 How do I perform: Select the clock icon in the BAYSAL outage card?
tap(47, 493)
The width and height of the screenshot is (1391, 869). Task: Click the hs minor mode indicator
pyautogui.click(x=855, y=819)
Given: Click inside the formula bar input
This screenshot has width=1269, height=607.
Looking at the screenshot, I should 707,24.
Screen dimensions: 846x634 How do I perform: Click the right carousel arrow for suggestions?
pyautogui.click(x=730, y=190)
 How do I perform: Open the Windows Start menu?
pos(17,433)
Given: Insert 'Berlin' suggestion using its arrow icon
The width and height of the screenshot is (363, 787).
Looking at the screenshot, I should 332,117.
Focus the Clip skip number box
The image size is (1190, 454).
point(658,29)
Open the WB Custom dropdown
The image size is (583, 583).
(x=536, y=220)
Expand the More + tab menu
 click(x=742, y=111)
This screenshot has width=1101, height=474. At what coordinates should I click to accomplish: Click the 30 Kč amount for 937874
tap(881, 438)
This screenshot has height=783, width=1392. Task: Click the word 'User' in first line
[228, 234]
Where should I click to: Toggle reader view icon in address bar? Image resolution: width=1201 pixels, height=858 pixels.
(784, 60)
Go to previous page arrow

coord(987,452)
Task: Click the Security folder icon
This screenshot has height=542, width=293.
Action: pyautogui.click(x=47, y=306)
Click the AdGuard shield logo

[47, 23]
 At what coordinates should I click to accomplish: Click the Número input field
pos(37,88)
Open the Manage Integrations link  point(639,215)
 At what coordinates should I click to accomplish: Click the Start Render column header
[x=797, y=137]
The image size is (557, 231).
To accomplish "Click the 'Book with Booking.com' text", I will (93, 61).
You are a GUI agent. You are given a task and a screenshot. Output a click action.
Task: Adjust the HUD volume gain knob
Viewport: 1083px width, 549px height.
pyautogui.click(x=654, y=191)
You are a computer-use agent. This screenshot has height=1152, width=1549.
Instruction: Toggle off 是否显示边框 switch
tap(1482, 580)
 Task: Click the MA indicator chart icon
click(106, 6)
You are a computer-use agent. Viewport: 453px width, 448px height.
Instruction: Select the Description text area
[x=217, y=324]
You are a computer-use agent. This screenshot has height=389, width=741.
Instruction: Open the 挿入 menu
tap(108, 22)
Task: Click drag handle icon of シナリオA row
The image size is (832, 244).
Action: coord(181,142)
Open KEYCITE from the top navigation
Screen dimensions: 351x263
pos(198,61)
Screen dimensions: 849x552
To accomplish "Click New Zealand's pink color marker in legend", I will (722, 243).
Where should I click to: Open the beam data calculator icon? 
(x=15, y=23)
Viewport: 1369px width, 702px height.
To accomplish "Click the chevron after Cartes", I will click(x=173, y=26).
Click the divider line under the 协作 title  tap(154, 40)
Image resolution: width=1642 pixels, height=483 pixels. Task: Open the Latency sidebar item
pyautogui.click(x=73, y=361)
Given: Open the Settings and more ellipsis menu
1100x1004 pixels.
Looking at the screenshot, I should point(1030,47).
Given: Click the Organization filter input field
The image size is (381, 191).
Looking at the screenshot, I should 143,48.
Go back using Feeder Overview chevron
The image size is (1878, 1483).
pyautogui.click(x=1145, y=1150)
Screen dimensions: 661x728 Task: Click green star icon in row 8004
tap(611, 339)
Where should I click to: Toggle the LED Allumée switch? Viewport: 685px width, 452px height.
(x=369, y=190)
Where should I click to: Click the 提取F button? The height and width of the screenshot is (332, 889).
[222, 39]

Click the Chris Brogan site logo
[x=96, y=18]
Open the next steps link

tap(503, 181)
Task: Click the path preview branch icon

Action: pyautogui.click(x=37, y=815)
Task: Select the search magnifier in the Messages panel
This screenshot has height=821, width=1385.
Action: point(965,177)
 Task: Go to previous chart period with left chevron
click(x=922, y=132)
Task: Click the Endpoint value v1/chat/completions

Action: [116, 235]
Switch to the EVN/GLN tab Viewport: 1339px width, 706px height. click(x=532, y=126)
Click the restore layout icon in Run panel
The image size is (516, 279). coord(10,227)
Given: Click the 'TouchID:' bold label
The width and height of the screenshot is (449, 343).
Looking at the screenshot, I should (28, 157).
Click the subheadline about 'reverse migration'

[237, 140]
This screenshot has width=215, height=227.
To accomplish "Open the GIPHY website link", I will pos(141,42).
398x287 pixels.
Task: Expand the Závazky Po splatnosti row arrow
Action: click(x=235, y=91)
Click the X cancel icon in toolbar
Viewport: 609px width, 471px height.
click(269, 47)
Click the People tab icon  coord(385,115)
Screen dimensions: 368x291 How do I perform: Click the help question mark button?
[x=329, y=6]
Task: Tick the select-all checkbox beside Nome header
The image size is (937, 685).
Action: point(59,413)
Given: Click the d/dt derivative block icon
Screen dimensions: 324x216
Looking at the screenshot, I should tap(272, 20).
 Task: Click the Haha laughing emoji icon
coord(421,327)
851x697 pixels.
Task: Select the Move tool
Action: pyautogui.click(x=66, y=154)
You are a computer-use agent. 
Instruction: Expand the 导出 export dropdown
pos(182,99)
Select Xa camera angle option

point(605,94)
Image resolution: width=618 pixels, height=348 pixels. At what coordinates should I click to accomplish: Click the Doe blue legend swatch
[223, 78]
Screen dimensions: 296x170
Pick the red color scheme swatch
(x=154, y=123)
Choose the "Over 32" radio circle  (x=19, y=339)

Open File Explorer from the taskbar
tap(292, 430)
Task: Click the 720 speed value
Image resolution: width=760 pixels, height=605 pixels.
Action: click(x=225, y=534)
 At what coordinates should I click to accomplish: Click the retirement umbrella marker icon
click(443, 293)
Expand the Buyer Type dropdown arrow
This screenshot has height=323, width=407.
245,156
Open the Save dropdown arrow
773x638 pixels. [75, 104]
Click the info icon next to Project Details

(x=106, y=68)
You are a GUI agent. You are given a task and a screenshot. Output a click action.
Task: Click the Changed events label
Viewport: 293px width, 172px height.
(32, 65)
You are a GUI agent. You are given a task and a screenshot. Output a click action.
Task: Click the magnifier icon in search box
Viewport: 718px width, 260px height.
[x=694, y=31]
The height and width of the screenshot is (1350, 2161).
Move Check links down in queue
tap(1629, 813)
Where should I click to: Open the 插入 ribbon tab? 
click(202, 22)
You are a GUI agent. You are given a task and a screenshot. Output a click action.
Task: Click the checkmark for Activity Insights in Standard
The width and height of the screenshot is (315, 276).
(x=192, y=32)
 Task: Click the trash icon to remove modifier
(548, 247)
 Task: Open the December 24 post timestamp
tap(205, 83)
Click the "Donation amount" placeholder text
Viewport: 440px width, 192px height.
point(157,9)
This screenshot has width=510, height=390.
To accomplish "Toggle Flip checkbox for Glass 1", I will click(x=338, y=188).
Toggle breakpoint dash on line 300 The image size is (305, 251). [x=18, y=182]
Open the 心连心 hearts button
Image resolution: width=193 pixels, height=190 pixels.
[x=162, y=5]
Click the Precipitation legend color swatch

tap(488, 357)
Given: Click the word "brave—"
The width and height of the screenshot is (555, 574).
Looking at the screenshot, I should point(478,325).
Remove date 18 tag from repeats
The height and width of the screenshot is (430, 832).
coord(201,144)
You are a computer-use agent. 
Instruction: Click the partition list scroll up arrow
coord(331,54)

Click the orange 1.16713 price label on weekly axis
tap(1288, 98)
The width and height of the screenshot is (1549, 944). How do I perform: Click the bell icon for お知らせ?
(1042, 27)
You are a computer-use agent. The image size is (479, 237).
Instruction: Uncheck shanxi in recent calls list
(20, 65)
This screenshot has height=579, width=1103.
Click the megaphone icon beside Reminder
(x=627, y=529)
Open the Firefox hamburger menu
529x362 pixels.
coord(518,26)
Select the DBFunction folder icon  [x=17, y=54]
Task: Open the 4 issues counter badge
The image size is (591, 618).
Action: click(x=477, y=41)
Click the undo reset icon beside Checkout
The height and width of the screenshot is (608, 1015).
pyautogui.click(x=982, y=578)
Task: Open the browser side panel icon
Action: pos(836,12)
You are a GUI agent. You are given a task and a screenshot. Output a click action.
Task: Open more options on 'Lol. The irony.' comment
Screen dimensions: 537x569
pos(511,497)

Task description: List every line in the records above that contains the word "indicator".

Problem solution:
The width and height of the screenshot is (1391, 869). Task: Click the hs minor mode indicator
 Task: Click the MA indicator chart icon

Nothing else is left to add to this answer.